The task: Print all the entries verbatim.

==== Records shown

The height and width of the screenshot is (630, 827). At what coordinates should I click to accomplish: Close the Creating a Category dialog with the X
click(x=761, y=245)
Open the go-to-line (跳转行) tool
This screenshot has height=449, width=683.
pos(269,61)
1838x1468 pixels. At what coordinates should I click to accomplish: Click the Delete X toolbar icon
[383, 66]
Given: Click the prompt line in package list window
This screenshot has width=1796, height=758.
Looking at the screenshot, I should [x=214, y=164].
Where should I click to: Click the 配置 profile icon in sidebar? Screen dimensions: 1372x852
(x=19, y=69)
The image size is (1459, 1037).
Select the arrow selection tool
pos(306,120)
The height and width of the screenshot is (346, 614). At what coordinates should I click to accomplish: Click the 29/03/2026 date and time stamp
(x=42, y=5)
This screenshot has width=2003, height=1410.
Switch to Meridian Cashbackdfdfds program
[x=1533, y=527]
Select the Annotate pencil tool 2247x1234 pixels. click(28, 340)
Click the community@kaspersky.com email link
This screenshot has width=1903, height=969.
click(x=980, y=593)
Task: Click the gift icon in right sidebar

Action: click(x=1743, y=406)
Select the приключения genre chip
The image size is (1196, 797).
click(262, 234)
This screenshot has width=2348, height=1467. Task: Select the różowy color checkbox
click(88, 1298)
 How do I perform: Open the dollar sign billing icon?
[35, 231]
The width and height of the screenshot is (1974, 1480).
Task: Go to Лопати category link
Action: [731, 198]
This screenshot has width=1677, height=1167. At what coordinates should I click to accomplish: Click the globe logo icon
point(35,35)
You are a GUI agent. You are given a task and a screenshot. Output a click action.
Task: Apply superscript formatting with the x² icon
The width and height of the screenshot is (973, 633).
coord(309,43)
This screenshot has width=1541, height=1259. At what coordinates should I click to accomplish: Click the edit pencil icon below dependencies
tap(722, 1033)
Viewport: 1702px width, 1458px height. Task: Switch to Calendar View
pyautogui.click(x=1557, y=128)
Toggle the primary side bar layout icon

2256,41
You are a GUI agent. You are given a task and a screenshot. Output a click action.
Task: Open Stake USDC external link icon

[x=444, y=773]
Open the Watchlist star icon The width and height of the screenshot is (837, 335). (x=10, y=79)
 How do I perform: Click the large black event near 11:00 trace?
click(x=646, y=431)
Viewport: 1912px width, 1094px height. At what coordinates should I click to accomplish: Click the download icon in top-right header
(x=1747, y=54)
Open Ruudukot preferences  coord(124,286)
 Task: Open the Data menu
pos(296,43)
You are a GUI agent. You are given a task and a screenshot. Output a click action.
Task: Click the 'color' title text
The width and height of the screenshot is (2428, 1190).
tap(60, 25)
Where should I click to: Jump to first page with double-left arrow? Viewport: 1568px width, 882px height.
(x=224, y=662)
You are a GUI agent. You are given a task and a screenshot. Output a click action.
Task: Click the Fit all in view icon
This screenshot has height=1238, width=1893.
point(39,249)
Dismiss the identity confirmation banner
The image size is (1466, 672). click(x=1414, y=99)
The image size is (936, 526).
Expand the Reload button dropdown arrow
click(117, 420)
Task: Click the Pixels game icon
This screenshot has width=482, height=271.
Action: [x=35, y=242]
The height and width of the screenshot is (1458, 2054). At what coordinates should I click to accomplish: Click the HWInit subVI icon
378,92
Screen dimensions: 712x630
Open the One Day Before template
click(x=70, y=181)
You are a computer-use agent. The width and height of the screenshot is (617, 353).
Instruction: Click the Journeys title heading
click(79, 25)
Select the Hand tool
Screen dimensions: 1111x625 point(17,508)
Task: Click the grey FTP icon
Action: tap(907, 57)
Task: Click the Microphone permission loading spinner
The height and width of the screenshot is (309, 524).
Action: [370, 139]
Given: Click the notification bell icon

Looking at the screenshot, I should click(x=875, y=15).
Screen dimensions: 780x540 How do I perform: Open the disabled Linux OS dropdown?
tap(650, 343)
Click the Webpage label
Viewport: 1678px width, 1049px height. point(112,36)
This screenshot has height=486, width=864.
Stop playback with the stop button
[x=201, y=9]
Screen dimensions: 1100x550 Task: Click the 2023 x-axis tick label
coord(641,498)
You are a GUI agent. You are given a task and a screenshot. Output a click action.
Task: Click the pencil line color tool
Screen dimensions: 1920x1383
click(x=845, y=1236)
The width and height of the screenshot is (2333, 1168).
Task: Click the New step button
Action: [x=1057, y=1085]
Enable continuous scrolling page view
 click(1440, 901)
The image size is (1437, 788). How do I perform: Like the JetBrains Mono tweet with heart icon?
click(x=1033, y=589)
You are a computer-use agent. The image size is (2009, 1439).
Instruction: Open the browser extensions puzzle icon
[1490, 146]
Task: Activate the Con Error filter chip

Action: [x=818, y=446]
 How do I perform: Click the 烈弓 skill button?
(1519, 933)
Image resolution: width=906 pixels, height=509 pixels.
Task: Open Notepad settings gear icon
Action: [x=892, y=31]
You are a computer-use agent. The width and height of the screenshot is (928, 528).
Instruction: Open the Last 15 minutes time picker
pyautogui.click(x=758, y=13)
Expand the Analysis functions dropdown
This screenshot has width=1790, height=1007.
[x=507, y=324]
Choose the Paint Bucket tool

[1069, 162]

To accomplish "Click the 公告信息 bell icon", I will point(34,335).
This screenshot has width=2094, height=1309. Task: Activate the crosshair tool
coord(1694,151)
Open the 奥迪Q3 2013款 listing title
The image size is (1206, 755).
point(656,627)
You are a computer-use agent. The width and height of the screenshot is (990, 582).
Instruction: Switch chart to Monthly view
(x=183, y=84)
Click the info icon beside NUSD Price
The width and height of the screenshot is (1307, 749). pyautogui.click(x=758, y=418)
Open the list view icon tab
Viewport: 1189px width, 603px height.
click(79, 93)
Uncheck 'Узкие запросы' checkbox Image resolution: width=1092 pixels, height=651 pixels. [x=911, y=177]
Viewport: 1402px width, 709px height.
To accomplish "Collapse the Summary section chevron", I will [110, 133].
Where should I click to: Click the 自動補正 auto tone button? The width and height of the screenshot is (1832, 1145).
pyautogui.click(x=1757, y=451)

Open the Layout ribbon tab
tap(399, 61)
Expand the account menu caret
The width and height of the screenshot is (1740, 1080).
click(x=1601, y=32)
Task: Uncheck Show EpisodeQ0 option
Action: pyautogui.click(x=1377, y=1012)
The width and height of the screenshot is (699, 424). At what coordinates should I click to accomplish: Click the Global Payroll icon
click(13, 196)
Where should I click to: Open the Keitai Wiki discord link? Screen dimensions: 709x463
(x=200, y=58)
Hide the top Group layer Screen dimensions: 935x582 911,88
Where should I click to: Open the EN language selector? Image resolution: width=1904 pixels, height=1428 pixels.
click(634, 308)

========

Exercise result:
The height and width of the screenshot is (630, 827). At what coordinates should I click to accomplish: Close the Creating a Category dialog with the X
click(x=761, y=245)
Open the go-to-line (跳转行) tool
This screenshot has height=449, width=683.
pos(269,61)
1838x1468 pixels. At what coordinates should I click to accomplish: Click the Delete X toolbar icon
[383, 66]
Given: Click the prompt line in package list window
This screenshot has width=1796, height=758.
Looking at the screenshot, I should [x=214, y=164].
Where should I click to: Click the 配置 profile icon in sidebar? Screen dimensions: 1372x852
(x=19, y=69)
The image size is (1459, 1037).
Select the arrow selection tool
pos(306,120)
The height and width of the screenshot is (346, 614). At what coordinates should I click to accomplish: Click the 29/03/2026 date and time stamp
(x=42, y=5)
This screenshot has width=2003, height=1410.
Switch to Meridian Cashbackdfdfds program
[x=1533, y=527]
Select the Annotate pencil tool 2247x1234 pixels. click(28, 340)
Click the community@kaspersky.com email link
This screenshot has width=1903, height=969.
click(x=980, y=593)
Task: Click the gift icon in right sidebar

Action: click(x=1743, y=406)
Select the приключения genre chip
The image size is (1196, 797).
click(262, 234)
This screenshot has width=2348, height=1467. Task: Select the różowy color checkbox
click(88, 1298)
 How do I perform: Open the dollar sign billing icon?
[35, 231]
The width and height of the screenshot is (1974, 1480).
Task: Go to Лопати category link
Action: [731, 198]
This screenshot has width=1677, height=1167. At what coordinates should I click to accomplish: Click the globe logo icon
point(35,35)
You are a GUI agent. You are given a task and a screenshot. Output a click action.
Task: Apply superscript formatting with the x² icon
The width and height of the screenshot is (973, 633).
coord(309,43)
This screenshot has width=1541, height=1259. At what coordinates should I click to accomplish: Click the edit pencil icon below dependencies
tap(722, 1033)
Viewport: 1702px width, 1458px height. Task: Switch to Calendar View
pyautogui.click(x=1557, y=128)
Toggle the primary side bar layout icon

2256,41
You are a GUI agent. You are given a task and a screenshot. Output a click action.
Task: Open Stake USDC external link icon

[x=444, y=773]
Open the Watchlist star icon The width and height of the screenshot is (837, 335). (x=10, y=79)
 How do I perform: Click the large black event near 11:00 trace?
click(x=646, y=431)
Viewport: 1912px width, 1094px height. At what coordinates should I click to accomplish: Click the download icon in top-right header
(x=1747, y=54)
Open Ruudukot preferences  coord(124,286)
 Task: Open the Data menu
pos(296,43)
You are a GUI agent. You are given a task and a screenshot. Output a click action.
Task: Click the 'color' title text
The width and height of the screenshot is (2428, 1190).
tap(60, 25)
Where should I click to: Jump to first page with double-left arrow? Viewport: 1568px width, 882px height.
(x=224, y=662)
You are a GUI agent. You are given a task and a screenshot. Output a click action.
Task: Click the Fit all in view icon
This screenshot has height=1238, width=1893.
point(39,249)
Dismiss the identity confirmation banner
The image size is (1466, 672). click(x=1414, y=99)
The image size is (936, 526).
Expand the Reload button dropdown arrow
click(117, 420)
Task: Click the Pixels game icon
This screenshot has width=482, height=271.
Action: [x=35, y=242]
The height and width of the screenshot is (1458, 2054). At what coordinates should I click to accomplish: Click the HWInit subVI icon
378,92
Screen dimensions: 712x630
Open the One Day Before template
click(x=70, y=181)
You are a computer-use agent. The width and height of the screenshot is (617, 353).
Instruction: Click the Journeys title heading
click(79, 25)
Select the Hand tool
Screen dimensions: 1111x625 point(17,508)
Task: Click the grey FTP icon
Action: tap(907, 57)
Task: Click the Microphone permission loading spinner
The height and width of the screenshot is (309, 524).
Action: [370, 139]
Given: Click the notification bell icon

Looking at the screenshot, I should click(x=875, y=15).
Screen dimensions: 780x540 How do I perform: Open the disabled Linux OS dropdown?
tap(650, 343)
Click the Webpage label
Viewport: 1678px width, 1049px height. point(112,36)
This screenshot has height=486, width=864.
Stop playback with the stop button
[x=201, y=9]
Screen dimensions: 1100x550 Task: Click the 2023 x-axis tick label
coord(641,498)
You are a GUI agent. You are given a task and a screenshot. Output a click action.
Task: Click the pencil line color tool
Screen dimensions: 1920x1383
click(x=845, y=1236)
The width and height of the screenshot is (2333, 1168).
Task: Click the New step button
Action: [x=1057, y=1085]
Enable continuous scrolling page view
 click(1440, 901)
The image size is (1437, 788). How do I perform: Like the JetBrains Mono tweet with heart icon?
click(x=1033, y=589)
You are a computer-use agent. The image size is (2009, 1439).
Instruction: Open the browser extensions puzzle icon
[1490, 146]
Task: Activate the Con Error filter chip

Action: [x=818, y=446]
 How do I perform: Click the 烈弓 skill button?
(1519, 933)
Image resolution: width=906 pixels, height=509 pixels.
Task: Open Notepad settings gear icon
Action: [x=892, y=31]
You are a computer-use agent. The width and height of the screenshot is (928, 528).
Instruction: Open the Last 15 minutes time picker
pyautogui.click(x=758, y=13)
Expand the Analysis functions dropdown
This screenshot has width=1790, height=1007.
[x=507, y=324]
Choose the Paint Bucket tool

[1069, 162]

To accomplish "Click the 公告信息 bell icon", I will point(34,335).
This screenshot has width=2094, height=1309. Task: Activate the crosshair tool
coord(1694,151)
Open the 奥迪Q3 2013款 listing title
The image size is (1206, 755).
point(656,627)
You are a computer-use agent. The width and height of the screenshot is (990, 582).
Instruction: Switch chart to Monthly view
(x=183, y=84)
Click the info icon beside NUSD Price
The width and height of the screenshot is (1307, 749). pyautogui.click(x=758, y=418)
Open the list view icon tab
Viewport: 1189px width, 603px height.
click(79, 93)
Uncheck 'Узкие запросы' checkbox Image resolution: width=1092 pixels, height=651 pixels. [x=911, y=177]
Viewport: 1402px width, 709px height.
To accomplish "Collapse the Summary section chevron", I will [110, 133].
Where should I click to: Click the 自動補正 auto tone button? The width and height of the screenshot is (1832, 1145).
pyautogui.click(x=1757, y=451)

Open the Layout ribbon tab
tap(399, 61)
Expand the account menu caret
The width and height of the screenshot is (1740, 1080).
click(x=1601, y=32)
Task: Uncheck Show EpisodeQ0 option
Action: pyautogui.click(x=1377, y=1012)
The width and height of the screenshot is (699, 424). At what coordinates should I click to accomplish: Click the Global Payroll icon
click(13, 196)
Where should I click to: Open the Keitai Wiki discord link? Screen dimensions: 709x463
(x=200, y=58)
Hide the top Group layer Screen dimensions: 935x582 911,88
Where should I click to: Open the EN language selector? Image resolution: width=1904 pixels, height=1428 pixels.
click(634, 308)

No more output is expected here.